ClickHouse / clickhouse-cpp

C++ client library for ClickHouse
Apache License 2.0
305 stars 159 forks source link

Version to use for new project / blob data ingestion #382

Closed gparlamas closed 2 months ago

gparlamas commented 3 months ago

Hey folks,

I am planning to use your library in order to ingest some time series data into Clickhouse. I have a couple of questions:

Thanks in advance, George

gparlamas commented 3 months ago

So far I been using the below, is this the recommended / most efficient way?

 struct Sample
 {
     int64_t data1;
     int64_t data2;
     int64_t data3;
 };

 std::ostream& operator << (std::ostream& str, const Sample& s)
 { 
       str << "Sample:" << s.data1 << ' ' << s.data2 << ' '<< s.data3;
       return str;
 }

Client client(ClientOptions().SetHost("localhost"));

client.Execute("CREATE TABLE IF NOT EXISTS default.numbers (id UInt16, tm DateTime64(6), msg Array(UInt8)) ENGINE = Memory");

{
    Block block;
    auto buffer = std::make_shared<ColumnUInt8>();

    auto id = std::make_shared<ColumnUInt16>();
    auto tm = std::make_shared<ColumnDateTime64>(6);
    auto blobArray = std::make_shared<ColumnArray>(std::make_shared<ColumnUInt8>());
    auto blob = std::make_shared<ColumnUInt8>();
    uint16_t counter{0};
    auto AppendColumns = [&](Sample s)
    {
      id->Append(++counter);
      auto now = std::chrono::system_clock::now().time_since_epoch();
      auto micros = std::chrono::duration_cast<std::chrono::microseconds>(now).count();
      tm->Append(micros);

      uint8_t buffer[1024]{};
      memcpy(buffer, &s, sizeof(Sample)); 
      ArrayInput input(buffer, sizeof(Sample));
      blob->LoadBody(&input, input.Avail());
      blobArray->AppendAsColumn(blob);
    };

    AppendColumns(Sample{122, 111, 133});
    AppendColumns(Sample{22, 11, 33});
    AppendColumns(Sample{2, 1, 3});

    block.AppendColumn("id"  , id);
    block.AppendColumn("tm", tm);
    block.AppendColumn("msg", blobArray);

    client.Insert("default.numbers", block);
}

client.Select("SELECT id, tm, msg FROM default.numbers", [] (const Block& block)
    {
        for (size_t i = 0; i < block.GetRowCount(); ++i) {
            auto id = block[0]->As<ColumnUInt16>()->At(i);
            auto tm = block[1]->As<ColumnDateTime64>()->At(i);
            auto blob = block[2]->As<ColumnArray>()->GetAsColumnTyped<ColumnUInt8>(i);
            std::cout << id << ' ' << tm << ' ';
            std::cout << *reinterpret_cast<Sample*>(blob->GetWritableData().data()) << std::endl;
        }
    }
);

`

Enmk commented 2 months ago

Hi @gparlamas, sorry for long reply.

First of all, 3.0.0 is not out yet, and there are no concrete plans for a release date. So please choose the most recent release, (as of now, v2.5.1, or just use master's head)

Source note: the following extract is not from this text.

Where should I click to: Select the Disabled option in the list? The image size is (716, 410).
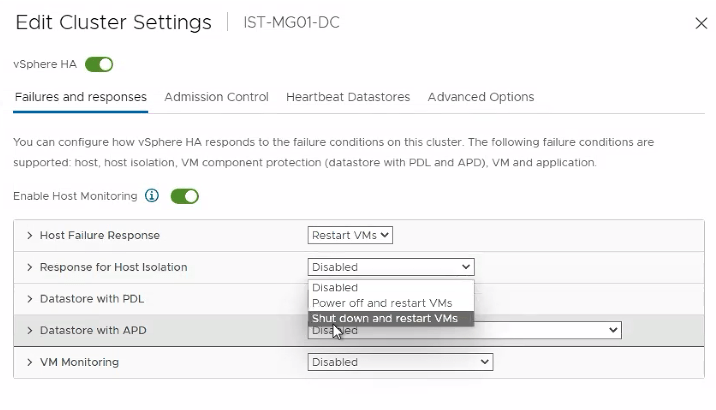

Second, your snippet looks about right, except for the Array creation. The easiest (and most performant) way is to use ColumnArrayT type-aware wrapper:

auto blobArray = std::make_shared<clickhouse::ColumnArrayT<ColumnUInt64>>();
blobArray->Append(/*vector, or c-array (,or anything iterable with std::begin() and std::end() really) of items, */ buffer);
block.AppendColumn("msg", blobArray);

Also, you may want to use String instead of Array, if your data is some sort of binary -- that way it can be organized more effectively on sender/receiver side and maybe more convenient to work with in SQL (but that highly depends on WHAT kind of data that you have).

gparlamas commented 2 months ago

Hi @Enmk,

I rather use the latest/master, its been a while since your last official release so would prefer to use a version with latest improvements / fixes unless you think some of the recent changes are not battle tested / ready for prime time. Any particular reason you are not planning the release of 3.0.0 yet?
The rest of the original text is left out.